Larangan poligami tersirat dalam yang lain “tetapi jika kamu khawatir tidak akan mampu berlaku adil. Maka nikahilah seorang saja.” (QS an-Nisa’ (4): 3).
Dalam ayat lain menyebutkan, “Dan kamu tidak akan dapat berlaku adil di antara istri-istri-mu), walaupun kamu sangat ingin berbuat demikian.” (QS. an-Nisa’ (4): 120). Terlepas pro dan kontra terhadap poligami, yang jelas fakta membuktikan bahwa pernikahan poligami rentan terhadap konflik dan kekerasan dalam rumah tangga.
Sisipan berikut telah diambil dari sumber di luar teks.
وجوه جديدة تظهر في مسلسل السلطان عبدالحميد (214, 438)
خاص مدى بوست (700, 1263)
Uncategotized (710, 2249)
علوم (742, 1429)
Sebab, pada umumnya pihak pertama yang menjadi korban adalah perempuan. Terutama hilangnya kebersamaan dalam membangun rumah tangga demi kebahagiaan anak-anaknya.
Agar tidak terjadi perselingkuhan di antara keduanya, kesepakatan untuk saling setia kepada pasangan sangat penting keduanya jadikan sebagai komitmen bersama. Terlebih dalam perjanjian ketika akad nikah berlangsung. []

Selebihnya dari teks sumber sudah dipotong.